Un complejo dispositivo psicológico lleva a que se invierta la relación entre los integrantes de la familia, y la queja pasará entonces a manifestarse en el cuerpo en forma de enfermedad. Esto es favorecido a partir de la aceptación y de la identificación de todos los integrantes con el prejuicio de que viejo es igual a enfermo. Este prejuicio hace que muchas veces se confundan los signos propios del envejecimiento con trastornos patológicos físicos o mentales, lo que puede llevar a que se confunda normalidad con enfermedad. Quiero insistir, esto no sólo le ocurre a la familia sino también a los propios viejos, que utilizan su cuerpo como vocero de la demanda.
Este juego complejo encierra una trama peligrosa, que está dada por la puesta en juego de intereses inescrupulosos por parte de otros actores sociales y que es preciso poder identificar para poder actuar sobre ellos. La sociedad occidental actual está poseída por una especie de fiebre consumista que tiene aspectos positivos y negativos. Entre estos últimos está la utilización desaprensiva de la creación de la demanda para satisfacer la colocación de los productos.

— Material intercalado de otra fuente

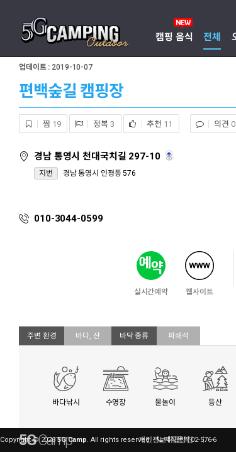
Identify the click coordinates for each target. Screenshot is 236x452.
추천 (148, 124)
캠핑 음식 (174, 37)
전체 (212, 37)
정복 (92, 124)
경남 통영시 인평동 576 (99, 173)
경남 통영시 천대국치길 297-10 (98, 156)
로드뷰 (170, 155)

Esto es especialmente peligroso y preocupante en lo que se refiere a las industrias relacionadas con la salud como son la industria farmacéutica, las medicinas prepagas y los intereses de poderosas corporaciones de médicos, abogados y aseguradores. Todos estos se sustentan en la necesidad de tener una sociedad enferma que demande atención y servicios. Si la sociedad estuviera sana, ninguno de estos grupos prosperaría como lo hace actualmente.
Todo esto se consigue utilizando la profesión más respetada a lo largo de la historia: la medicina, la cual avanza implacablemente sobre todos los aspectos de la cotidianidad, llevando a lo que se llama la biomedicalización de la vida, es decir, a la conceptualización de los aspectos de la vida diaria a través del paradigma médico.
Una vez que se consigue despejar lo que es salud de enfermedad se estará en condiciones de dedicarse a la protección y/o al cuidado de aquellos viejos dentro de la familia que sí los necesitan, y en estos casos hay que saber que estos cuidados no son inocuos para los cuidadores. Hacerse cargo de los problemas, a veces graves, que presentan los progenitores o los cónyuges suele acarrear serios trastornos entre los que tienen que ejercerlos. Para poder hacerlo se necesita, por parte de los cuidadores, fuerza, entereza y mucha salud mental, cosas que no siempre se consiguen fácilmente pero, sobre todo, se precisa información, aprendizaje y apoyo externo. Esto último es fundamental para prevenir que se agreguen complicaciones a las que de por sí ya existirán.